Keep water accessible throughout. One large bottle per person is not excessive.

Hold the drinks until everyone has eaten something. One glass with food, then see how the morning goes.

Before you leave for the ceremony, eat something. Even something small. Even if you're not hungry. A handful of nuts, half a sandwich, a banana — something to carry you through the ceremony and the photographs that follow it.

That's the whole plan. It's not complicated. It just requires someone to actually think about it in advance, which is why it's in this article rather than left to chance on the morning.

The Part That's Actually About Something Else

There's a version of wedding morning anxiety that presents as not being hungry, or not being able to eat, that isn't really about food at all. It's the nerves, the magnitude of the day, the awareness that something significant is happening and your body is responding to it.

This is completely normal. It doesn't mean something is wrong. It means you're human and the day matters to you.

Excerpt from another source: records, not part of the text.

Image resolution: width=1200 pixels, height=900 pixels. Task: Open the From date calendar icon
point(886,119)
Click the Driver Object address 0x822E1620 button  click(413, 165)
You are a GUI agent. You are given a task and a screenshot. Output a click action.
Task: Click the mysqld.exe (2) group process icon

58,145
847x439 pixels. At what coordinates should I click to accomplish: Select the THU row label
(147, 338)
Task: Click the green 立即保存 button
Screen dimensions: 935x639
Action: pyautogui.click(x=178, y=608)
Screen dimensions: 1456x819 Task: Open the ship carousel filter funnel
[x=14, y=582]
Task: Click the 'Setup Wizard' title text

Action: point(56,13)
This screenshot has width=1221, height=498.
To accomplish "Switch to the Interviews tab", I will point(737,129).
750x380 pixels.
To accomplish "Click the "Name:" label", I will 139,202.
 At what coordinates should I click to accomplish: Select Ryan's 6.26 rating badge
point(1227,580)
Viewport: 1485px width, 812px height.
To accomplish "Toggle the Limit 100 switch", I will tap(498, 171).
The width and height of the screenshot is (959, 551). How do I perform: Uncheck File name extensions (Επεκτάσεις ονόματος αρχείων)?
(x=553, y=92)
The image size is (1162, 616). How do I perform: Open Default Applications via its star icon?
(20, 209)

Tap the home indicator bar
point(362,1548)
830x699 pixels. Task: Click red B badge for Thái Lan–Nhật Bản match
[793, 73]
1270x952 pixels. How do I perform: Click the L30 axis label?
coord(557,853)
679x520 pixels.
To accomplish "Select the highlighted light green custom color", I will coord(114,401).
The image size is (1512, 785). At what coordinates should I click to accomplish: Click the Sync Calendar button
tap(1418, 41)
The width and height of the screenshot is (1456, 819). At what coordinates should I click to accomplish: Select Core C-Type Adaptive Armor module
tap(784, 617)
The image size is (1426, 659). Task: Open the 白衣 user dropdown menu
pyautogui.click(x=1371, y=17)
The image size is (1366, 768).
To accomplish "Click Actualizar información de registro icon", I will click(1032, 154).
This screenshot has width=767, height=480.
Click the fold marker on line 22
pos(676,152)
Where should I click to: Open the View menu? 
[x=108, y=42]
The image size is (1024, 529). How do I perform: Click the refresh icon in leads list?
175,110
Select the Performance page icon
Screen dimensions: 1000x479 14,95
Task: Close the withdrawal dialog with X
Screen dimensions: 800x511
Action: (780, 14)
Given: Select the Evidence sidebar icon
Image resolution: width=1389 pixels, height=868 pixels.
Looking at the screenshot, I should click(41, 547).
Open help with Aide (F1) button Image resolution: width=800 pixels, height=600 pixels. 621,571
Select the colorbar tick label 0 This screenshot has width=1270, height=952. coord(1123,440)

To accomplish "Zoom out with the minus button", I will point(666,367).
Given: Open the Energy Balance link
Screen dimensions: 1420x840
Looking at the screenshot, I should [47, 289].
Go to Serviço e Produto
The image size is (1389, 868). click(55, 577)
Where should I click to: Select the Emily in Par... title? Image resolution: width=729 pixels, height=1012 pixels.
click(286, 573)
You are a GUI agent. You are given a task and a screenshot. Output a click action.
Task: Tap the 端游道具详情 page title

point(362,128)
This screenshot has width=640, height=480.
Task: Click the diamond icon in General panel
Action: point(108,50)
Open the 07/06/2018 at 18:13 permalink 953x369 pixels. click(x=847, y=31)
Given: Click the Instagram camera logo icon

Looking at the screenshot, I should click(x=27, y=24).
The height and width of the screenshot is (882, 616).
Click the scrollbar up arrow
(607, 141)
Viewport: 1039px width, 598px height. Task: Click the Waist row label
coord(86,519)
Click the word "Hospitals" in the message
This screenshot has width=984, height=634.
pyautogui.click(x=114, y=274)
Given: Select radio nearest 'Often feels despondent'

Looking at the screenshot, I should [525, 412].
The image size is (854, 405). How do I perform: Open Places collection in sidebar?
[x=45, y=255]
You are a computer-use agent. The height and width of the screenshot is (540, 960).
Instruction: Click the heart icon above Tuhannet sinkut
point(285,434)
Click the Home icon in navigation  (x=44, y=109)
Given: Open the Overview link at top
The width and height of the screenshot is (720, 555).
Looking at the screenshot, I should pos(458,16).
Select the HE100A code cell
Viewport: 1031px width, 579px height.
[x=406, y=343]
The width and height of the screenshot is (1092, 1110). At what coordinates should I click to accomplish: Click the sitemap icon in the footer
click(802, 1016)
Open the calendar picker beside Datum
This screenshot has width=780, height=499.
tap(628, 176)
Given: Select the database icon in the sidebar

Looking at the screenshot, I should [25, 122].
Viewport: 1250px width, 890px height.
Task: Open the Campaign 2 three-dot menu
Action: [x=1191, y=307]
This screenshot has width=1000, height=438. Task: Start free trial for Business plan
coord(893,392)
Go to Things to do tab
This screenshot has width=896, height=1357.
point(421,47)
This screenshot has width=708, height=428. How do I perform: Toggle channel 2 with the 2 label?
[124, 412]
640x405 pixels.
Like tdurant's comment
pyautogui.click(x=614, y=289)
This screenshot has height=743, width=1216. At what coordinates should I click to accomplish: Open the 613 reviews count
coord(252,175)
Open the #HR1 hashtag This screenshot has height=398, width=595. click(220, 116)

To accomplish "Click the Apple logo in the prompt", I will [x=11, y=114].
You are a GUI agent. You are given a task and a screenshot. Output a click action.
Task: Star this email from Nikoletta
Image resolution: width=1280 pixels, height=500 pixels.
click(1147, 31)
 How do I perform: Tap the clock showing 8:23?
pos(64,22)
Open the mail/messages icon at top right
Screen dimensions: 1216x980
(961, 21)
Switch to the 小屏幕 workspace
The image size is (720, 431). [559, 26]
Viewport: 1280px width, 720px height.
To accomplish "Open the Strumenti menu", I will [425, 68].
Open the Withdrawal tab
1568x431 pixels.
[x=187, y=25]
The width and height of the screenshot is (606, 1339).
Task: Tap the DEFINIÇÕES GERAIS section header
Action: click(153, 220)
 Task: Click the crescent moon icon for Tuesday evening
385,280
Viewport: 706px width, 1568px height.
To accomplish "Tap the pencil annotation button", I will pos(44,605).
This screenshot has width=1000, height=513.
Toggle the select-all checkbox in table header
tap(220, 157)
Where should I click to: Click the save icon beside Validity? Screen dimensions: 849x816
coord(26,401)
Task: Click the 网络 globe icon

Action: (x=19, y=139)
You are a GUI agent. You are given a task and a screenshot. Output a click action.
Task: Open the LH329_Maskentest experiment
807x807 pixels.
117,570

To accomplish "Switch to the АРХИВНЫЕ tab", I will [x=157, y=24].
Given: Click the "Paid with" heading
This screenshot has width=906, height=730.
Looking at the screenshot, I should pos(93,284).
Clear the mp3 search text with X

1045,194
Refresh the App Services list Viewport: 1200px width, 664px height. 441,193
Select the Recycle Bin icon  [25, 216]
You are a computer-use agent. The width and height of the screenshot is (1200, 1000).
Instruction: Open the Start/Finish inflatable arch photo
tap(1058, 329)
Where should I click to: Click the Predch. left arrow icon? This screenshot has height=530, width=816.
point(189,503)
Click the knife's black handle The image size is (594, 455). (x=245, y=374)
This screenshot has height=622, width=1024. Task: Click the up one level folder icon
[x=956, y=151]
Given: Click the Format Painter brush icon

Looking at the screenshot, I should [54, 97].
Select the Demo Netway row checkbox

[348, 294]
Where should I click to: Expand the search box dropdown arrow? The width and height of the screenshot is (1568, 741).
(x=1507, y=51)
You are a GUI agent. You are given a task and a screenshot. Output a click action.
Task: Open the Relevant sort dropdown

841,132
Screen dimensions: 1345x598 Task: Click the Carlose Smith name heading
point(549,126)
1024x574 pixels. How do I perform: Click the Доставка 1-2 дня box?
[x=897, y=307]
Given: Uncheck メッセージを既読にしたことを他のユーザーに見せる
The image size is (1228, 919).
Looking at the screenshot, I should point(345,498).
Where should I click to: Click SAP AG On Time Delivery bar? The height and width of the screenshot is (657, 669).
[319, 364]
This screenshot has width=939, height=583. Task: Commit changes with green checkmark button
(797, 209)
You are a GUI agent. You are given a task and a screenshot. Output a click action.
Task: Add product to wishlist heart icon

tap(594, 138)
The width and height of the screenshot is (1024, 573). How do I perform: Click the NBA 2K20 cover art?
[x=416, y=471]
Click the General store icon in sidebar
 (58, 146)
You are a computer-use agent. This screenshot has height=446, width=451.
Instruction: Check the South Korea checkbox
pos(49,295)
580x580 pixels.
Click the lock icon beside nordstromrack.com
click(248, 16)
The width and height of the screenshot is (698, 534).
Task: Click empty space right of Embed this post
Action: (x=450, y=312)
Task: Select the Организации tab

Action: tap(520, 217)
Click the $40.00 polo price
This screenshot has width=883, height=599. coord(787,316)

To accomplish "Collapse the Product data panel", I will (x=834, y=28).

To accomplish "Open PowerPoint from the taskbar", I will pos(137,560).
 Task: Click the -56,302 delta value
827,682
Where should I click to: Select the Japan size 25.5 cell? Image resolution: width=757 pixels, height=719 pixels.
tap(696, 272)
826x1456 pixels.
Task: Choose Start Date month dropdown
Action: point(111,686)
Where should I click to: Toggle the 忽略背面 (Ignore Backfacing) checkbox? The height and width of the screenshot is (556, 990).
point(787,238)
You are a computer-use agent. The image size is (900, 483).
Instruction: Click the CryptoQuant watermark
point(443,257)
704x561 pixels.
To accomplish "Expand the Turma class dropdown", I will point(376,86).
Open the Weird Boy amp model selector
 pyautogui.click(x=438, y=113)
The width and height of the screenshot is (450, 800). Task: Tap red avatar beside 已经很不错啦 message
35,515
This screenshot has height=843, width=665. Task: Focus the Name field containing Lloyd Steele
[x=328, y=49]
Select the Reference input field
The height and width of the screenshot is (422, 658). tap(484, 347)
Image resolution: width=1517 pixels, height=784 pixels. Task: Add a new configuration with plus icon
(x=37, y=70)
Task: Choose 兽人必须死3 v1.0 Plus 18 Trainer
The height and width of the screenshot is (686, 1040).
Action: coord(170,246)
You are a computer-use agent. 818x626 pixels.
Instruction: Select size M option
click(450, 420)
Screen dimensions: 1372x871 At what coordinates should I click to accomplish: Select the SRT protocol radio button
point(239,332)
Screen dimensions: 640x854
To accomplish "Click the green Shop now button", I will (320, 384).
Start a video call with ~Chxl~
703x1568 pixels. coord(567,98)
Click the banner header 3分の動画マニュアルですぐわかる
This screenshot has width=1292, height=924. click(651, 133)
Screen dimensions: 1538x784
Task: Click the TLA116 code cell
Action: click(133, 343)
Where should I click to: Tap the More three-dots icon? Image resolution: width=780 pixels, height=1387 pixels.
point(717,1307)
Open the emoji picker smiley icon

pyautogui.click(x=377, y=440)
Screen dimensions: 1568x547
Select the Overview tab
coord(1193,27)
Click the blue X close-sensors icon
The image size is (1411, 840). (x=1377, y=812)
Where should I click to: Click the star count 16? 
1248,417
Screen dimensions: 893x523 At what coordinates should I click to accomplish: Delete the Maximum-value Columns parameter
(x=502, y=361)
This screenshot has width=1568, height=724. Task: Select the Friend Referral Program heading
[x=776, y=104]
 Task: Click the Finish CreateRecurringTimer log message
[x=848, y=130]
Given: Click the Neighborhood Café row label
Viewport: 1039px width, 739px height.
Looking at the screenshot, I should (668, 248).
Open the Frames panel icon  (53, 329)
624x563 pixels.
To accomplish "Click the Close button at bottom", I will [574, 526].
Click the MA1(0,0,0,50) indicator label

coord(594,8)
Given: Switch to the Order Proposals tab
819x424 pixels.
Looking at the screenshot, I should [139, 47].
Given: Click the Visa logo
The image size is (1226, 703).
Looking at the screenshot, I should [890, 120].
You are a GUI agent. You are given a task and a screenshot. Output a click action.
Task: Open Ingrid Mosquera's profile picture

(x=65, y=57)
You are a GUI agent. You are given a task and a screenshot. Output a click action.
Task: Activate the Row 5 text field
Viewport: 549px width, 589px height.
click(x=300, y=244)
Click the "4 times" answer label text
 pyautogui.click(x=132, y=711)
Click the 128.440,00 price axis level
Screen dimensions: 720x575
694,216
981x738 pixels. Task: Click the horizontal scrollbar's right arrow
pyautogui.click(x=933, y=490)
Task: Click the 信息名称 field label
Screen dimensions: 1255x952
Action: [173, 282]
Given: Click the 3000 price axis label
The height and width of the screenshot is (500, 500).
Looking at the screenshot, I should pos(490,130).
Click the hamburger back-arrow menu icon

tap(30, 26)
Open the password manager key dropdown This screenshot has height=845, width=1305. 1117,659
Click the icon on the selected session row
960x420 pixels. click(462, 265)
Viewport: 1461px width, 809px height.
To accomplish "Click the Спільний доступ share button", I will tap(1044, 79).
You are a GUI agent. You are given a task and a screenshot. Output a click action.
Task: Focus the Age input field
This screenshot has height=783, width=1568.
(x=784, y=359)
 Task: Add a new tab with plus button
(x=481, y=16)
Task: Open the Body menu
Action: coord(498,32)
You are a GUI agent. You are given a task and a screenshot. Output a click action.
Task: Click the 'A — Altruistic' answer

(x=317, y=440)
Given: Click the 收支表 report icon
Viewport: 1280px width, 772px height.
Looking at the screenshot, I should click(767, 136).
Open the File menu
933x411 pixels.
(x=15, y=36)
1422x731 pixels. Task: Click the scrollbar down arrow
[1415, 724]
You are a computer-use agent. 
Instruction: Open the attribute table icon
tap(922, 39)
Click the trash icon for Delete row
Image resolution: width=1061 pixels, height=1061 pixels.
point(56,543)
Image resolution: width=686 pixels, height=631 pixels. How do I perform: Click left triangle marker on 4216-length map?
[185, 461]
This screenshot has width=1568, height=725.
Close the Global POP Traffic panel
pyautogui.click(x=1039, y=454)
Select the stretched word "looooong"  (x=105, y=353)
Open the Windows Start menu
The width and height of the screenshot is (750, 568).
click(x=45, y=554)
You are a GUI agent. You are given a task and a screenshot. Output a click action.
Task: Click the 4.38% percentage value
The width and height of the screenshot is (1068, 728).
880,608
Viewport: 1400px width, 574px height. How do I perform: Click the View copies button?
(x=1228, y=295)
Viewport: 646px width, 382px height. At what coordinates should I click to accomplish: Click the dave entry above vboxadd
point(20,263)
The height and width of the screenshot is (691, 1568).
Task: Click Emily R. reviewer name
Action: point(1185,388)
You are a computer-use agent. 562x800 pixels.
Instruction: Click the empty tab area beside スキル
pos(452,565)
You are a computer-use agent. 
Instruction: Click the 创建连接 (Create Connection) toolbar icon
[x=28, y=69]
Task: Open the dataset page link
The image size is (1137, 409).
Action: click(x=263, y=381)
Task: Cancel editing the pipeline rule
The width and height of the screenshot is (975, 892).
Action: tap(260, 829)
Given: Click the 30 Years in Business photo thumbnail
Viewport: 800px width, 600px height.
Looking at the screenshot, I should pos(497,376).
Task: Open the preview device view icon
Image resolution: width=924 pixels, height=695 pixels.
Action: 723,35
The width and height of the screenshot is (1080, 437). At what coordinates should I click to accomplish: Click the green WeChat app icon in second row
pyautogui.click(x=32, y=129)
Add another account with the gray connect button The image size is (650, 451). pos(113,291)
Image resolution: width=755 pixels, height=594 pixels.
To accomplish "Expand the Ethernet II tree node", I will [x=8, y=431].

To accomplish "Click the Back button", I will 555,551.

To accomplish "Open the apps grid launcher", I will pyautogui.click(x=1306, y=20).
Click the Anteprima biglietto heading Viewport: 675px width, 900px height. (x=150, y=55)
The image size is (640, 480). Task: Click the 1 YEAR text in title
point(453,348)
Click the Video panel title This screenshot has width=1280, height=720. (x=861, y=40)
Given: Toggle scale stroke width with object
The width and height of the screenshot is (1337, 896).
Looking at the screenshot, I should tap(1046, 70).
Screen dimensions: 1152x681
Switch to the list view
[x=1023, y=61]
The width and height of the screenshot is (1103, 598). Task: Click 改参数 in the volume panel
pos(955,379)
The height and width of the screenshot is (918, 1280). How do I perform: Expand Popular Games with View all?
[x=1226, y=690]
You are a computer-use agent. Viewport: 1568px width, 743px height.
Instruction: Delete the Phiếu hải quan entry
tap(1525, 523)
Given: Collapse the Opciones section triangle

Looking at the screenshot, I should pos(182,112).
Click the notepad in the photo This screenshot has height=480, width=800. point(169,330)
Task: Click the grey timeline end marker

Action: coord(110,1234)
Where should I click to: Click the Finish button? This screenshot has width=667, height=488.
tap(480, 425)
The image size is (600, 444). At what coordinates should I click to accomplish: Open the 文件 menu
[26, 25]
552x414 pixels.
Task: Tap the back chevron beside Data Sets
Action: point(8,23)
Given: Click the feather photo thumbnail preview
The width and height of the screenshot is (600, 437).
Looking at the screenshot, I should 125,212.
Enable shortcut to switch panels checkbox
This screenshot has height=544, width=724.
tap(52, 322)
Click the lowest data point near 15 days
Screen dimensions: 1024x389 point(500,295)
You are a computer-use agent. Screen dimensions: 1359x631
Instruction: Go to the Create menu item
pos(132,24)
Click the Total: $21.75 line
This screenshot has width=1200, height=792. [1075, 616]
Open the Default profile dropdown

The food and drink advice still applies — you still need to eat, you still need to drink water, you still need to pace the morning carefully — but if the reason you're not eating is anxiety rather than just forgetting, it's worth naming that. Tell someone you trust. Let the morning be what it is: exciting and enormous and slightly overwhelming, with all of those things being true at once.

The ceremony is not the end of something. It's the beginning. You want to arrive at it feeling as well as possible — present, clear-headed, actually there for the moment you've spent all this time planning towards.

The prosecco can wait. Breakfast cannot.